The buyer seems to be a reputable Chinese PE/VC firm and already has full control over MITO.
According to the acquisition proposal, MVIL is willing complete the transaction with a "superior degree of speed" and without broad due diligence which could point to a quick buyout timeline.
MITO's stock price is currently below its most recently reported net cash levels ($0.27/ADS). However, the company is burning cash at a rapid pace - the latest estimate is that the company has enough cash to fund operating expenses into Q4'22.
Having said that, offer withdrawal from the Chinese company remains a risk, particularly given non-binding nature of the proposal. In my experience, non-binding takeover offers from Chinese companies generally have a noticeably lower closing rate than binding proposals. Investors should also be aware that there is a possibility that the Chinese government interrupts the payment of funds to foreign shareholders if the merger closes.
MITO
MITO is a ~$16m market cap clinical-stage biopharma that was founded in 2006 and IPO'ed in 2019. The company is involved in mitochondrial medicine discovery, development and commercialization. The share price has continued to decline since going public and now MITO trades close to an all-time low. This can be attributed to a couple of the company's operational failures:
In 2019, MITO failed a phase 3 drug trial for a primary mitochondrial myopathy ((PNM)) drug. This was a key reason behind the 75%+ share price plunge in Dec'19.
In May 2022, the company failed a phase 2 trial for elamipretide treatment for blind people.
In July 2022 (already after the non-binding offer announcement) - shares sold off 15% on 5x heavier volume upon receipt of NASDAQ non-compliance warning - unlikely to be an issue while the current transaction is pending.
Since the 2019 failure, the company's most advanced drug has been elamipretide for treatment of Barth Syndrome. It's currently in its Phase 3 trial. MITO has sought FDA approval for the drug since 2021. However, last fall, the FDA declined to review MITO's NDA (new drug application) as it lacked additional controlled data. The FDA recommended designing a new clinical trial instead of using historical medical records of patients as control group data.

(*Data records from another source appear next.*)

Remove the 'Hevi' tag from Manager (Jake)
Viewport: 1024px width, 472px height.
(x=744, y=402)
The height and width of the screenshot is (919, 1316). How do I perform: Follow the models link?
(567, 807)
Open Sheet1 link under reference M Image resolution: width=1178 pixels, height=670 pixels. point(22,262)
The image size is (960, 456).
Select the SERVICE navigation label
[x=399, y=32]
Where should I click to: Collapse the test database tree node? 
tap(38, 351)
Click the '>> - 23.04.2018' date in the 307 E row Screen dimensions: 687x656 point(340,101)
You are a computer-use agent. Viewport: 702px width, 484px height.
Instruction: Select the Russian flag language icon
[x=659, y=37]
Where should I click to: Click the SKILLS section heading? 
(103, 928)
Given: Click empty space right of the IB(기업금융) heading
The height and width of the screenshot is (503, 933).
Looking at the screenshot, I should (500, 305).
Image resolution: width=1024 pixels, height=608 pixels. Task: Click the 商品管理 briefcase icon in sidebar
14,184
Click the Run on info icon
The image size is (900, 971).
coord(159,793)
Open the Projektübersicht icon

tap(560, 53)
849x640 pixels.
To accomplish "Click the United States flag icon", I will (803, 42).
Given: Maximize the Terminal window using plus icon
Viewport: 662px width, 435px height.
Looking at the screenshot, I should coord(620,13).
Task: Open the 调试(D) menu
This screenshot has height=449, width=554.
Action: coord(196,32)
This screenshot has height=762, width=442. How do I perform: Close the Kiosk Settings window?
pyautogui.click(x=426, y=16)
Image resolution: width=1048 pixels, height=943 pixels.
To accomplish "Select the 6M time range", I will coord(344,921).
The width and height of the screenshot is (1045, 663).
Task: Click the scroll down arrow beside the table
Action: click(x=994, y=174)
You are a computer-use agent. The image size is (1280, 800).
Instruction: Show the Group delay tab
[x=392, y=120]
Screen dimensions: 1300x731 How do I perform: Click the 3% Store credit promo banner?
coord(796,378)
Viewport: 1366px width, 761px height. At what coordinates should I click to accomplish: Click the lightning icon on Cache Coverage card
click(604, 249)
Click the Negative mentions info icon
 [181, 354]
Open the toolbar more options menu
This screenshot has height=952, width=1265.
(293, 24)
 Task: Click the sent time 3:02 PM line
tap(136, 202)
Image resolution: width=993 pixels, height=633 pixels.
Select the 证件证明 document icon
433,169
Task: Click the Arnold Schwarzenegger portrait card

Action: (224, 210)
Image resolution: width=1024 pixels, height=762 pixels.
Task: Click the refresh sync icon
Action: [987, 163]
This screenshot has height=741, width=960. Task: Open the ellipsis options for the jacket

Recently, however, the drug was granted a pre-NDA meeting. Reportedly, MITO will present new clinical data collected over 3.5 years, however, it will come from the same open-label extension of the ongoing phase 2/3 study and not a new trial. The FDA has previously said that an open-label extension study would not provide enough evidence to support an NDA. However, there are several reasons to expect the FDA to eventually approve the drug:
The original application showed that trial goals were met - the problem was that the data was compared to historical medical records. Nevertheless, this is encouraging and likely shows the drug's efficacy. The company has also emphasized that the trial results have been "durable" across all patients.
Barth Syndrome is an ultra-rare disease - only around 130 individuals in the US have the condition. For this reason, a new clinical trial is inherently hard to design and carry out. MITO has also stated that the FDA itself did not identify a suitable trial design.
BridgeBio Pharma's first FDA approval for a rare disease in early 2021 appears to be a similar case. The clinical trial relied on the same design as MITO's - historical medical records were used as control data.
MITO has openly said that it did not expect the first NDA to be approved but was rather pushed by a community of Barth Syndrome advocates. The fact that now MITO has new data is encouraging.
The drug for Barth Syndrome has already received orphan drug, rare pediatric and fast track designations from the FDA, showing its uniqueness and essentiality for some part of the population. There are no FDA-approved drugs for the disease and other treatments are potentially years away.
The meeting is expected in Q3'22. Overall, FDA approval is far from guaranteed but it is clearly a high-potential phase 3 drug and probably explains why the controlling shareholder wants to cash out minority shareholders before the expected approval.